**PROBLEM STATEMENT:**
Although the data below holds other lines too, output only those from the line with "How To Spend a Weekend in Westchester, New York (189, 756)" up to and including the line with "Word (96, 606)", exactly as they appear.

(Saved data entries)
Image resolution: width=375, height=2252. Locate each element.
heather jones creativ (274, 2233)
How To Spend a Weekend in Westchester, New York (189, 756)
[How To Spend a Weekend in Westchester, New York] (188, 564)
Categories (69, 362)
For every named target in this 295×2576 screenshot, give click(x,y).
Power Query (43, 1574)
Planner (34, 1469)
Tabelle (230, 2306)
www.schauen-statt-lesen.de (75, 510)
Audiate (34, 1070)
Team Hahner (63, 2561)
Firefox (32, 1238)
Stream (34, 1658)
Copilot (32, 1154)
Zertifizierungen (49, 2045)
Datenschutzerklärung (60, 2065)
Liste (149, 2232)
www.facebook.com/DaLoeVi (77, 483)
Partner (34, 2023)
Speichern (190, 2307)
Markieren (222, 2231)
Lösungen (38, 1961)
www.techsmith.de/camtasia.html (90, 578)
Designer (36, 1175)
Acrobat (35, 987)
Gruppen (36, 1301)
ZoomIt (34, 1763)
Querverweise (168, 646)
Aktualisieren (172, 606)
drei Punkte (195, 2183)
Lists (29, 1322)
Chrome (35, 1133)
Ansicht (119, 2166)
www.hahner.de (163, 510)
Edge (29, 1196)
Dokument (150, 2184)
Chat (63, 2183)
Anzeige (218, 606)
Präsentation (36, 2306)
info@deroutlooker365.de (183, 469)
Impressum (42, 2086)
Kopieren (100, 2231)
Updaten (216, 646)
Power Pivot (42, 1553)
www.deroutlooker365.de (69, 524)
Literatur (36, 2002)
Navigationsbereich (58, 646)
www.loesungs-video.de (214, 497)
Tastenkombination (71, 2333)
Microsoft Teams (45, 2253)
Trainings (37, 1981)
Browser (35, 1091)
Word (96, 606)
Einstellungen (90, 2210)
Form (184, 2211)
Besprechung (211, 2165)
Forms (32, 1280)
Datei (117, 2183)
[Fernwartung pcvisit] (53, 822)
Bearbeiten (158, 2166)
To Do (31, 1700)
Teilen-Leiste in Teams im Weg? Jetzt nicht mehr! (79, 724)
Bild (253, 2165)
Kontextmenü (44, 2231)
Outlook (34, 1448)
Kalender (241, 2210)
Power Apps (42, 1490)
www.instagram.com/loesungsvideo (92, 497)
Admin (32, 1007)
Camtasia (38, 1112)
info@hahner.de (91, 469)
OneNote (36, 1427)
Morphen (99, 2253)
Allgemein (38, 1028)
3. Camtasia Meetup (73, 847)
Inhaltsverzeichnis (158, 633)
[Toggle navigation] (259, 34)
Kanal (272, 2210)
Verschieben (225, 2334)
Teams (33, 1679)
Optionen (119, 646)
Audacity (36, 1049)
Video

**COMPLETED EXERCISE:**
How To Spend a Weekend in Westchester, New York (189, 756)
[How To Spend a Weekend in Westchester, New York] (188, 564)
Categories (69, 362)
For every named target in this 295×2576 screenshot, give click(x,y).
Power Query (43, 1574)
Planner (34, 1469)
Tabelle (230, 2306)
www.schauen-statt-lesen.de (75, 510)
Audiate (34, 1070)
Team Hahner (63, 2561)
Firefox (32, 1238)
Stream (34, 1658)
Copilot (32, 1154)
Zertifizierungen (49, 2045)
Datenschutzerklärung (60, 2065)
Liste (149, 2232)
www.facebook.com/DaLoeVi (77, 483)
Partner (34, 2023)
Speichern (190, 2307)
Markieren (222, 2231)
Lösungen (38, 1961)
www.techsmith.de/camtasia.html (90, 578)
Designer (36, 1175)
Acrobat (35, 987)
Gruppen (36, 1301)
ZoomIt (34, 1763)
Querverweise (168, 646)
Aktualisieren (172, 606)
drei Punkte (195, 2183)
Lists (29, 1322)
Chrome (35, 1133)
Ansicht (119, 2166)
www.hahner.de (163, 510)
Edge (29, 1196)
Dokument (150, 2184)
Chat (63, 2183)
Anzeige (218, 606)
Präsentation (36, 2306)
info@deroutlooker365.de (183, 469)
Impressum (42, 2086)
Kopieren (100, 2231)
Updaten (216, 646)
Power Pivot (42, 1553)
www.deroutlooker365.de (69, 524)
Literatur (36, 2002)
Navigationsbereich (58, 646)
www.loesungs-video.de (214, 497)
Tastenkombination (71, 2333)
Microsoft Teams (45, 2253)
Trainings (37, 1981)
Browser (35, 1091)
Word (96, 606)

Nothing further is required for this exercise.